╭──
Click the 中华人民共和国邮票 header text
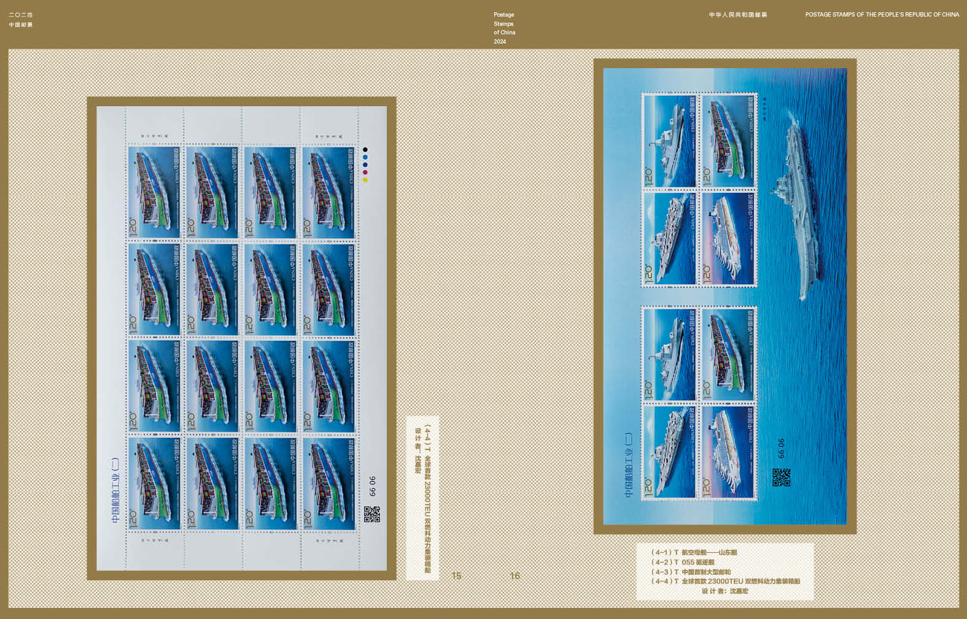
╰──
╭──
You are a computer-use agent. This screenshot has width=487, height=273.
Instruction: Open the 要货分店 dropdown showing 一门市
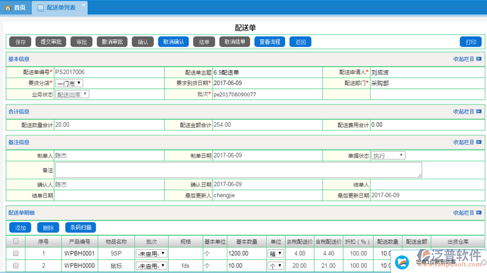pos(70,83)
╰──
╭──
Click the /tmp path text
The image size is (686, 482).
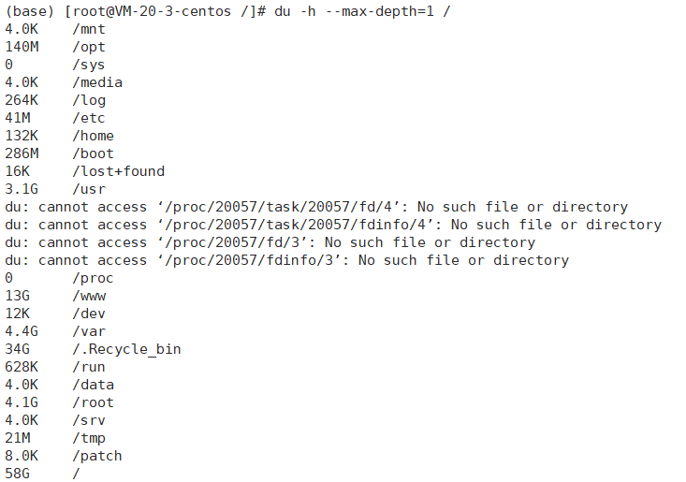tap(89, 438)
╰──
### Your instructions
Check each line of the data above for the string "Click", and copy the ones that have it.

### Task solution
Click the 中华人民共和国邮票 header text
Click the /tmp path text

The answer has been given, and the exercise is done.